Morning Report: The rocket launches

Vital Statistics:


Last Change
S&P futures 3331 -13.6
Oil (WTI) 41.63 -0.52
10 year government bond yield 0.53%
30 year fixed rate mortgage 2.85%


Stocks are lower this morning after the jobs report. Bonds and MBS are flat.


Jobs report data dump:

  • Nonfarm payrolls up 1.7 million
  • Unemployment rate 10.2%
  • Average hourly earnings up 0.2% MOM / 4.8% YOY

Overall, it shows the job market is on the mend, although it is probably taking longer than people would like. At this point, smaller businesses (especially restaurants and retail) are folding.


Rocket Mortgage priced its IPO yesterday after it was downsized by 43%. The stock performed reasonably well, popping 20% on the day. With the stock trading here, Quicken is valued at $43 billion, with a P/E of 47 and a price to book of almost 12. I guess the question here is how much you are willing to pay for the steak and how much for the sizzle. Last year Quicken originated $145 billion in loans, while PennyMac Financial originated. $118 billion. Quicken earned 62 basis points on that origination to PennyMac’s 33 bps. Yet Quicken’s market cap is almost 11 times PennyMac’s. There are some companies that trade at huge premiums to their competitors: Tesla versus Ford, versus Barnes and Noble back in the day. A huge multiple doesn’t necessarily imply a lousy investment. But you are paying up for the sizzle here. When the Fed starts hiking rates, Quicken will suffer a drop in volume just like everyone else will.


Intercontinental Exchange (the parent company of the New York Stock Exchange) just bought Ellie Mae from private equity firm Thomas Brave for $11 billion. ICE also owns MERS and Simplifile, so this continues the company’s expansion into the mortgage space.

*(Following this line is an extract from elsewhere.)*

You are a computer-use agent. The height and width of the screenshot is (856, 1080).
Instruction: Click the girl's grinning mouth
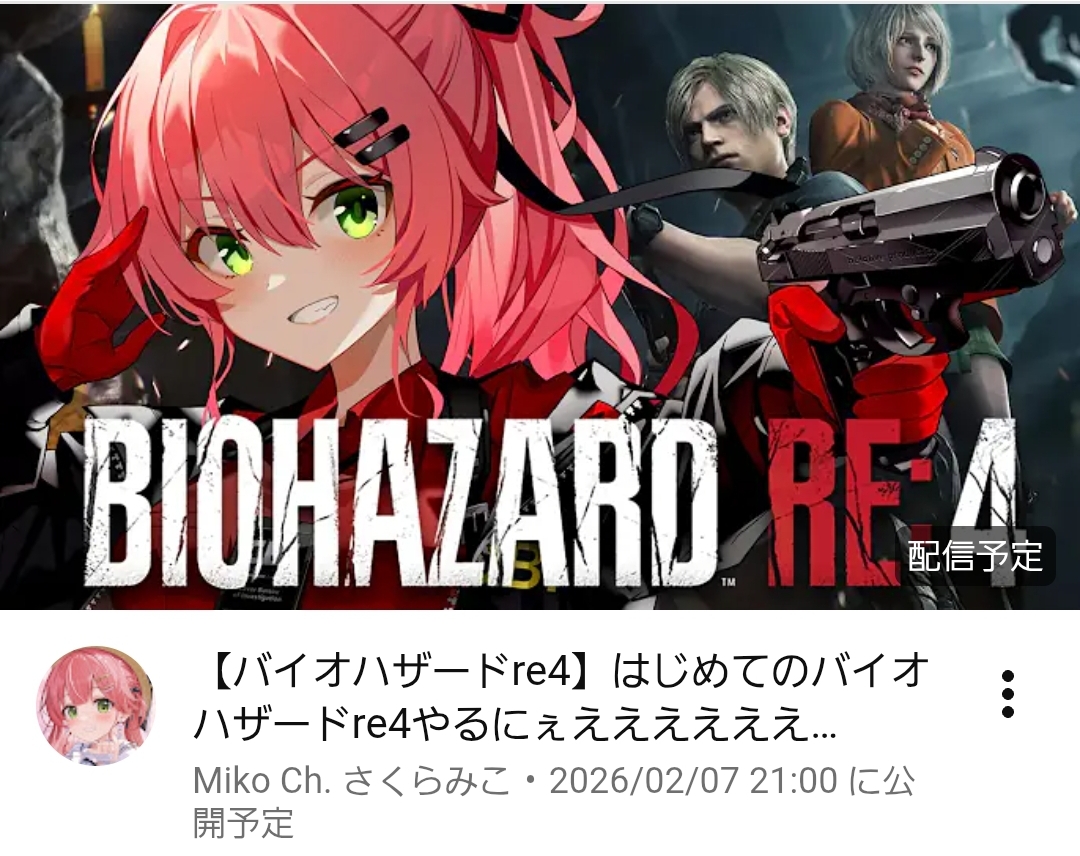pyautogui.click(x=315, y=311)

Twenty years after we founded Intercontinental Exchange to provide a transparent trading platform for the energy industry, and following two decades of providing continued innovation to help customers navigate global markets, we are pleased to announce the acquisition of Ellie Mae, which will help us similarly transform the mortgage marketplace,” said Jeffrey C. Sprecher, Founder, Chairman and CEO of Intercontinental Exchange. “Our planned acquisition represents a one-of-a-kind opportunity to add an extraordinary enterprise with great leadership to our family. It will also enhance ICE’s growth strategy in mortgage technology, with complementary products and a wide array of customers and stakeholders who will benefit from our core and proven expertise in operating networks and marketplaces.


PennyMac Financial reported second quarter earnings yesterday, with production increasing to $37.6 billion. Earnings per share increased from $0.92 in the second quarter of 2019 to $4.39 a share. The company also hiked its dividend by 25%.


While forbearances in general are falling, Ginnie Mae forbearances are still rising.

10 Responses

  1. What is Ellie Mae?


  2. Good read:


  3. My quick and dirty on today’s EOs:

    1] The extension of a $400/wk benefit, apparently contingent on states paying 1/4.

    Every single state will howl that it cannot pay, and the R Senate will be forced to at least agree very soon to a statutory $400 benefit, federal only. Or else no one gets anything, if it is true match contingency.

    2] Payroll tax cut.

    The employees’ shares, although deferred, are still statutory trust funds in the employer’s hands. Accountants and lawyers will advise employers to escrow the funds until it is known whether the deferred amounts are forgiven, or risk the worst boomerang effect IRS has to offer – the crack down on employers who don’t shepherd the trust funds.

    The only plausible litigation here would be by employers for declaratory relief as to what to do with the trust funds, it seems to me.

    I doubt there will be litigation arising from the Ds in the HoR.


    • I’m worried these sorts of EOs open up the possibility of presidents doing the reverse in some form. I get that the Hill is dysfunctional but it seems like the president shouldn’t be able to do this sort of stuff by fiat. Of course the president pays the electoral price when congress doesn’t take action, so … this seems to be the direction we are headed.


      • EOs have been way over the top for BHO and DJT. Timing favors Trump on these, and no political opponent will sue even though they are mainly outside the Presidential power. Can’t blame him for trying.

        The paper that picked up on the problem with the payroll tax moratorium that I pointed out was of course the WSJ.


  4. Interesting read:

    One of the peculiarities of civil war is that it is hard to say, except in retrospect, when a nation has passed the point of no return. There is rarely anything so distinct as Caesar’s fateful crossing of the Rubicon. It is, rather, like falling into a black hole: there is an “event horizon,” at some distance from the singularity, beyond which nothing can escape. To a space-traveler falling through it, there is no visible difference, no noticeable boundary—but once you have crossed that fateful border, there’s no possibility of turning back. All future timelines must pass through the singularity.

    Is that where we are today? For the answer to be “no” means either that one side in this great political conflict will simply admit defeat, or that there will be some softening of grievances, some sort of coming together in a newly formed political center. Does that seem likely?